Why are some offensive tweets easier to forgive than others?

Kevin Hart just got fired from hosting the Oscars for homophobic jokes posted on Twitter roughly eight years ago. As a gay man, I celebrated the news. How could someone who has expressed such vile sentiments be given an opportunity so privileged? The case was clear-cut as far as I was concerned, a triumphant win for right-thinking members of society. Yet, when director James Gunn was fired from Guardians of the Galaxy 3 in July for a set of old but controversial tweets, I was outraged by the oppressive nature of our politically-correct culture. Which brings me to the question: am I an enormous hypocrite?

Sure, I can attempt to justify my reactions to these two career-damaging events. For one thing, Gunn’s offending tweets – primarily jokes about rape and paedophilia – are so absurd that it’s quite obvious they weren’t intended to be taken seriously. They are distasteful and insensitive, but don’t seem reflective of any intention to commit assault. On the other hand, Hart’s tweets and subsequent statements regarding the LGBT+ community do seem indicative of a genuine, hard-wired intolerance. Perhaps there’s some point to be made from that, although arguing in favour of a man who makes light of sexual assault hardly feels like a just cause.

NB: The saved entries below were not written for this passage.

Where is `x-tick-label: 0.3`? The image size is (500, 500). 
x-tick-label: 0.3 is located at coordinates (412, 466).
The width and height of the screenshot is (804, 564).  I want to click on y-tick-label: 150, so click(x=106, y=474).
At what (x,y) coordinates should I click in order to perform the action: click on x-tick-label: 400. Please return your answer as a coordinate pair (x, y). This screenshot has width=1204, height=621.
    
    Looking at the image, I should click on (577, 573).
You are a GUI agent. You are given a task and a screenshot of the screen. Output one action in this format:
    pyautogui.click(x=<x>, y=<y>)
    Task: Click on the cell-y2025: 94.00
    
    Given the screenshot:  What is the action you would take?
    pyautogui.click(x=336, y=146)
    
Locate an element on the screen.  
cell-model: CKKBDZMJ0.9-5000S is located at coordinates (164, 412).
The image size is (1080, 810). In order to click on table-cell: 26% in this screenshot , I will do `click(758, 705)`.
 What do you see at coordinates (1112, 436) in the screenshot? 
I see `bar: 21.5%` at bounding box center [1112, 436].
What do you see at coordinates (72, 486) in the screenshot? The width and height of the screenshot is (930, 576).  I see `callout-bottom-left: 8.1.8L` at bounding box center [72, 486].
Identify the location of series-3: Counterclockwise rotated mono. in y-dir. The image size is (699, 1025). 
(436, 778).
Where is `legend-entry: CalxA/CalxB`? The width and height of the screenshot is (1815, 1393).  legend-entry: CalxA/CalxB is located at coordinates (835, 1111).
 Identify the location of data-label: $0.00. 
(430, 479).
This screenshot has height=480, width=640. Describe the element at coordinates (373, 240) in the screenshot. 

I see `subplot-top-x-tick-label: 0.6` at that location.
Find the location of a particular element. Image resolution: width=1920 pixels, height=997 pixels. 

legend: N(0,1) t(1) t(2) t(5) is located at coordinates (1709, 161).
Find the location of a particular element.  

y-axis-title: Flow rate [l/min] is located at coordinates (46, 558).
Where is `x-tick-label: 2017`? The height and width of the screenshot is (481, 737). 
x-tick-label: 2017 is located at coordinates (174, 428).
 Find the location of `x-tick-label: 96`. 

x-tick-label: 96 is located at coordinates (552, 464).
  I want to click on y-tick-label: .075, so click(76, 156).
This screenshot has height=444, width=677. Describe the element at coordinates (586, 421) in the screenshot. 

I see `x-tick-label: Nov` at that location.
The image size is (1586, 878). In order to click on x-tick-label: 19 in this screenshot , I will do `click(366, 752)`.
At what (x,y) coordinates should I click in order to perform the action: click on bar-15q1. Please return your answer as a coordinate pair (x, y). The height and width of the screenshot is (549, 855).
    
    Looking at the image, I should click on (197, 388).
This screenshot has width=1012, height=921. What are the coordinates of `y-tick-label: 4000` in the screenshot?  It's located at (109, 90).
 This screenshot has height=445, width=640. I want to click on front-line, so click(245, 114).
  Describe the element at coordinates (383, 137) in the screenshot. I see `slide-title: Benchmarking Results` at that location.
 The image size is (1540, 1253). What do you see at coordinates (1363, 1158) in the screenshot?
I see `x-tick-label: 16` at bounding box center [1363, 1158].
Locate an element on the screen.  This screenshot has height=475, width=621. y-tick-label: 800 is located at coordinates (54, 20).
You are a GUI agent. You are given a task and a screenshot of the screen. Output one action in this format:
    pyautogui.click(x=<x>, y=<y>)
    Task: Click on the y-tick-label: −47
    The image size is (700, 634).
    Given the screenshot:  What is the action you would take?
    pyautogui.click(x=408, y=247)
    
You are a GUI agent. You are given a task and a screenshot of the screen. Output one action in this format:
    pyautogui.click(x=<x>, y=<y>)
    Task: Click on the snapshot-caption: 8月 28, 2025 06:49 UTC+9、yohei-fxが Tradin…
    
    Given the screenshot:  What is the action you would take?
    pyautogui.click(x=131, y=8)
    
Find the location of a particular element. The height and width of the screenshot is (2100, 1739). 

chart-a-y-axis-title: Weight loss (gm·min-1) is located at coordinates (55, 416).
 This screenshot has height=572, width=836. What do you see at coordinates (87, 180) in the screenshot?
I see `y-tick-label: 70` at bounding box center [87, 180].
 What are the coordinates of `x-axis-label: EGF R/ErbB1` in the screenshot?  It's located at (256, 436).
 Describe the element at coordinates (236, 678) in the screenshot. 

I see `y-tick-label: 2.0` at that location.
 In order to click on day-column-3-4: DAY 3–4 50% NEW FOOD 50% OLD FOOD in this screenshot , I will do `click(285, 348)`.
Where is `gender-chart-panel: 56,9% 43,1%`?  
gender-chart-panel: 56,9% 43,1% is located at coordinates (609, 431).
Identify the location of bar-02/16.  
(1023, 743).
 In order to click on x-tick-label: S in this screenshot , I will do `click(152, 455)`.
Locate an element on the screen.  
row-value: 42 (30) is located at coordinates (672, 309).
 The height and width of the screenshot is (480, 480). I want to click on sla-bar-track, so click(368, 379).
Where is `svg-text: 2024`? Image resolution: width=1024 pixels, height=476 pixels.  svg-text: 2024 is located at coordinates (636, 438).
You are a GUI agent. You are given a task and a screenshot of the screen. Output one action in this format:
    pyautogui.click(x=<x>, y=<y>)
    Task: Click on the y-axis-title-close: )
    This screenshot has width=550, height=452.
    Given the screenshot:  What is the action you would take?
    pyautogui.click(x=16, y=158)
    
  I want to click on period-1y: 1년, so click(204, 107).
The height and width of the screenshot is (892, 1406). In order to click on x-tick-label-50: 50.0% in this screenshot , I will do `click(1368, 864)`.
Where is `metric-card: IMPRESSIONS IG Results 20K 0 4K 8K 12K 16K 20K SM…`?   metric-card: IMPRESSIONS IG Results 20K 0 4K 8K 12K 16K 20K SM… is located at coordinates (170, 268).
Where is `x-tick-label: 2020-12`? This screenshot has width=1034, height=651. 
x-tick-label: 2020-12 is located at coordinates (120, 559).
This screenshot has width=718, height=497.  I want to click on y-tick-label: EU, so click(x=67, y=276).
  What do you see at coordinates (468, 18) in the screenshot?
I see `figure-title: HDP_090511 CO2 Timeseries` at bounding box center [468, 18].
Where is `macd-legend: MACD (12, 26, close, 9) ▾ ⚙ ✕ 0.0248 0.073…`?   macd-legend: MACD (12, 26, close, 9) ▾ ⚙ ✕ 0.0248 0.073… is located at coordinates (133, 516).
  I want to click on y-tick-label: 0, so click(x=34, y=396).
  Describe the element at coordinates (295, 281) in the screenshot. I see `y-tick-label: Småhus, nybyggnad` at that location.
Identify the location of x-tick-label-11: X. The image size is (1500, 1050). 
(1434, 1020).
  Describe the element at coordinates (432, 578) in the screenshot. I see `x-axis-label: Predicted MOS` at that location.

Alternatively, it may come down to the output of the artist. Kevin Hart specialises in shrill stand-up routines and poorly-written lowbrow comedies, not a legacy that many would jump to protect. Meanwhile, James Gunn has written and directed a number of acclaimed films, from offbeat dramedy Super to the family favourite Guardians of the Galaxy. However, if it’s possible to separate art from the artist, then why am I so reluctant to watch a Roman Polanski feature? Admittedly, Polanski’s crimes are of a far more serious nature, but if art truly stands on its own then this shouldn’t be such a problem.

Of course, the truth is – and I’ve had a hard time admitting this – that rather than one party being lesser than the other, Hart’s comments about homosexuality are simply more hurtful to me personally, much like Gunn’s remarks would likely cause more pain to a victim of abuse. Forgiving one misdeed and not the other would be unadulterated hypocrisy on my part and that’s not something I’m willing to indulge in. Both sets of comments are condemnable but they were made almost a decade ago and to assume that these men haven’t changed at all in that time would be a highly cynical mindset. That’s why I forgive Kevin Hart.